# Data to examine:
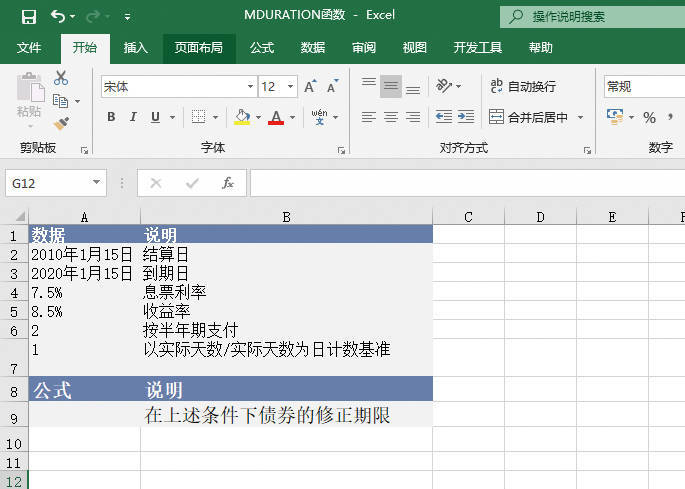Click the Percent Style icon
Viewport: 685px width, 489px height.
[x=649, y=117]
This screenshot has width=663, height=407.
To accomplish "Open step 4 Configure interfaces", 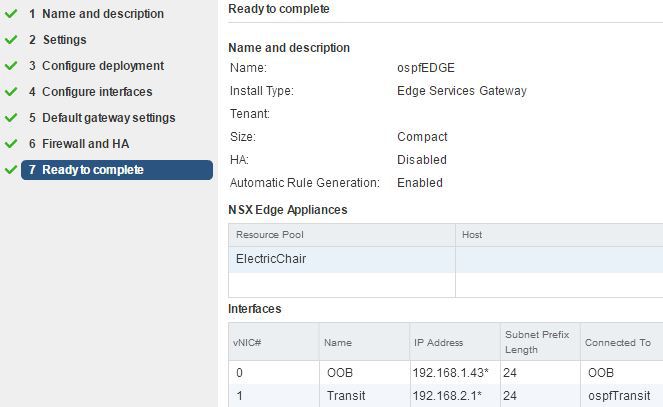I will 90,92.
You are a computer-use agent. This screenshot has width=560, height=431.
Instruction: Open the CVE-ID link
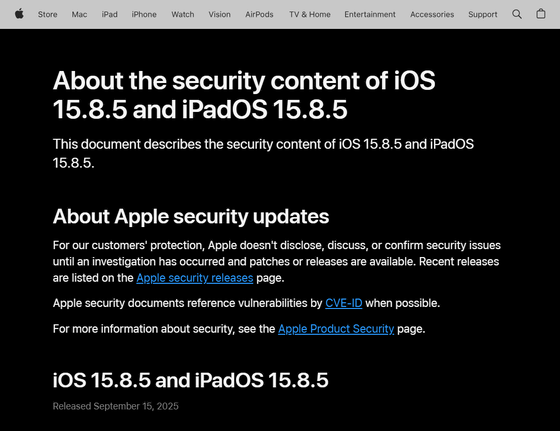click(344, 303)

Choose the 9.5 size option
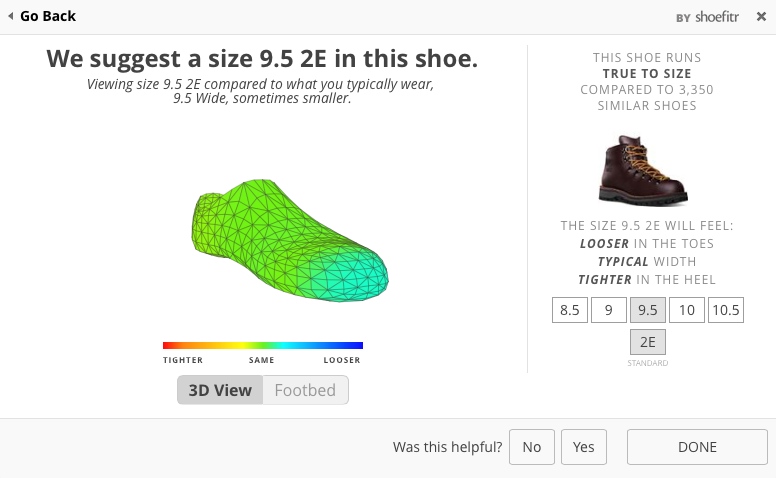click(x=647, y=310)
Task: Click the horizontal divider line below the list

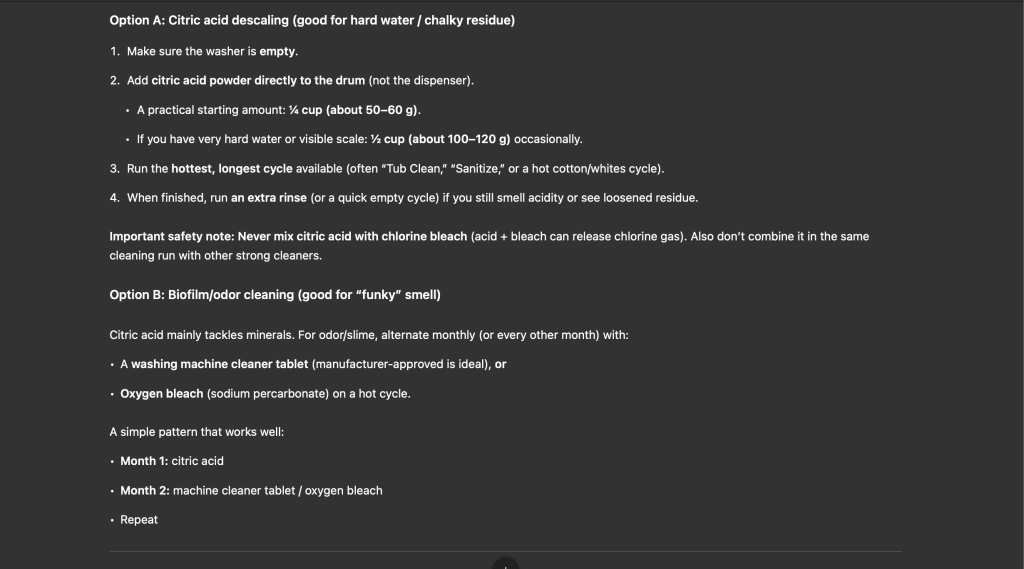Action: [300, 551]
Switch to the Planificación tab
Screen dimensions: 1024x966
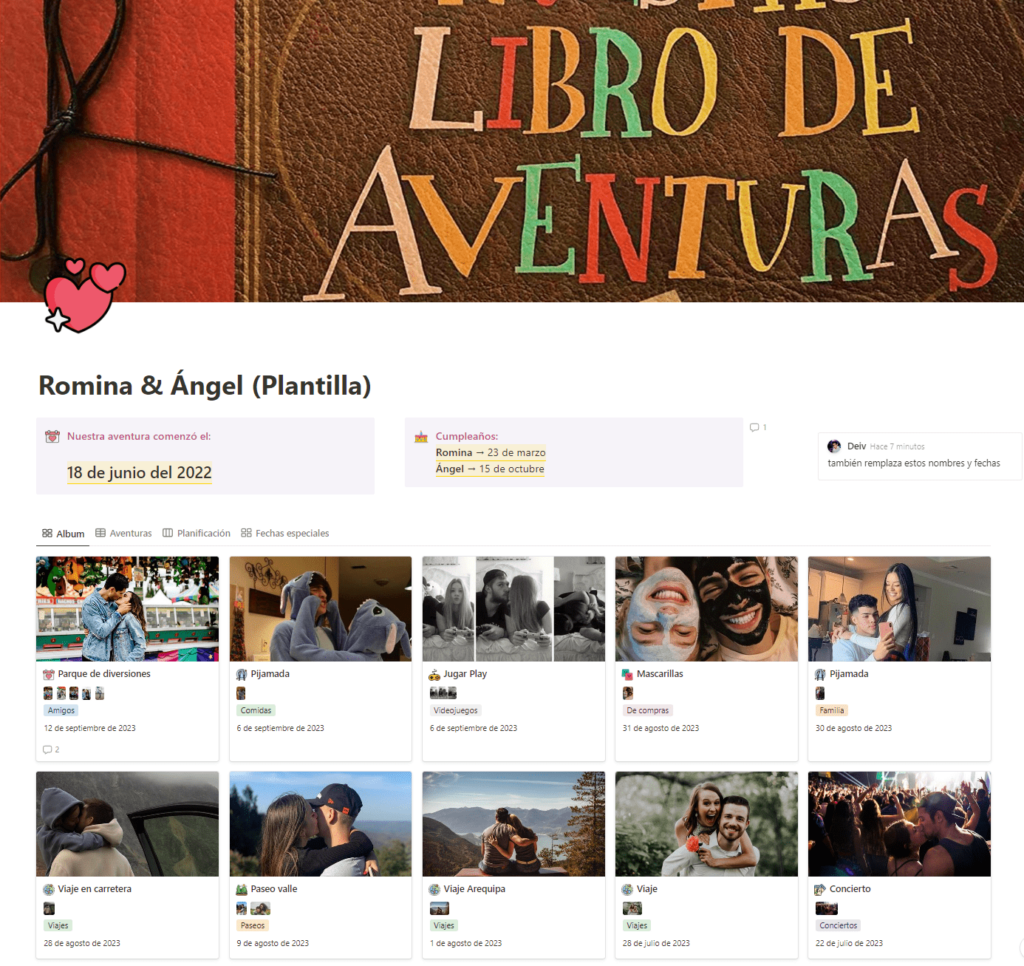197,533
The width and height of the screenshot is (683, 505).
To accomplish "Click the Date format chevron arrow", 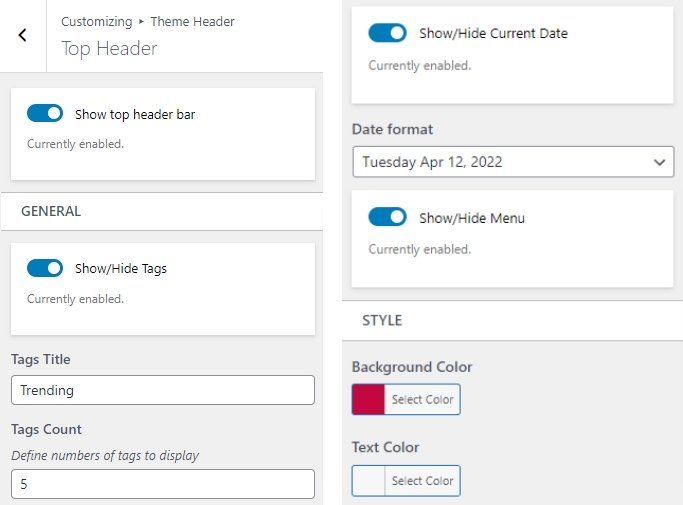I will pyautogui.click(x=659, y=162).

# What to do:
When you reach the line containing "You are a computer-use" in the entries above, begin restating word for word, and stop once the line containing "Switch to the Planificación tab" has been given. Omit the pictures.

# Task answer:
You are a computer-use agent. This screenshot has width=560, height=431.
Instruction: Open the CVE-ID link
click(344, 303)

Choose the 9.5 size option
click(x=647, y=310)
Task: Click the horizontal divider line below the list

Action: [300, 551]
Switch to the Planificación tab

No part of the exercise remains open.